Smith v. Wenz

73 N.E. 651, 187 Mass. 421, 1905 Mass. LEXIS 1013
CourtMassachusetts Supreme Judicial Court
DecidedMarch 1, 1905
StatusPublished
Cited by13 cases

This text of 73 N.E. 651 (Smith v. Wenz) is published on Counsel Stack Legal Research, covering Massachusetts Supreme Judicial Court primary law. Counsel Stack provides free access to over 12 million legal documents including statutes, case law, regulations, and constitutions.

Bluebook
Smith v. Wenz, 73 N.E. 651, 187 Mass. 421, 1905 Mass. LEXIS 1013 (Mass. 1905).

Opinion

Barker, J.

This cause went to judgment on March 7, 1904, in accordance with the rescript sent down upon the decision reported in 185 Mass. 229. Thereafter steps were taken to tax the plaintiff’s costs, resulting in a taxation in the clerk’s office in the sum of $260.05, which upon appeal was affirmed by a judge of the Superior Court, and from this decision an appeal was taken by the defendant to this court.

The items which the defendant contends are embraced wrongfully in the taxation are of two classes, first, those taxed for officer’s fees for service of the writ by attachment of the defend[422]*422ant’s goods, and second, those for entry fee, copies and briefs, when the case was here upon the report upon which the decision in 185 Mass, was made.

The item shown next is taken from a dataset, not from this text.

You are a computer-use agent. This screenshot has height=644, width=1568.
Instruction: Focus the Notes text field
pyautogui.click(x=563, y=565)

1. The defendant contends that the officer’s fees for service by attachment were improperly allowed in the taxation because, first, there never was a valid attachment of goods upon the writ, and next, because if there at first was a good attachment it was made void and the officer rendered a trespasser ab initio because the plaintiff having made application to have the goods sold under the provisions of R. L. c. 167, §§ 82 et seq., the proposed sale thereafter was abandoned and the goods were stored and kept.

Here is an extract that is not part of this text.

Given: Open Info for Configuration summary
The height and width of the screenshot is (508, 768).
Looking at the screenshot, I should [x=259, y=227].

The validity of the attachment is to be decided upon this appeal by the statements of the record, and the officer’s return of service is to be taken as true. If false in fact the defendant’s remedy is by an action against him for a false return. Slayton v. Chester, 4 Mass. 478. Bean v. Parker, 17 Mass. 591, 601. Whithead v. Keyes, 8 Allen, 495. McGough v. Wellington, 6 Allen, 505. This doctrine the defendant concedes, but urges that the return contains no sufficient description of the property said to be attached, and that the attachment must be held void for that reason. The return recites that on February 7, 1903, the officer by virtue of the writ “ attached certain goods and chattels in building numbered 9 and 11 Harcourt St., Boston, as the property of the within named defendant Henry Wenz and placed a keeper in charge of the same.” It further states that a summons was served on the same day, and that on February 12, 1903, the plaintiff having made application to have the goods sold the officer caused a schedule of “ said property to be taken for said purpose,” and that on February 21, 1903, by direction of the plaintiff’s attorney he moved and stored as much of the attached property as is described in the schedule, and dissolved his attachment on all the other property attached except the sum of $36 in currency. The schedule referred to in the return is annexed to the writ and is of ninety-five bags of cocoa beans, each bag being described by numbers or marks and weight.

The defendant’s argument is that he had at the building mentioned a candy factory in which was machinery, apparatus and much other personal property besides that mentioned in the schedule; that all this personalty was attached if any, and that the [423]*423whole attachment must he held void because a sufficient description of the whole property is not given in the return.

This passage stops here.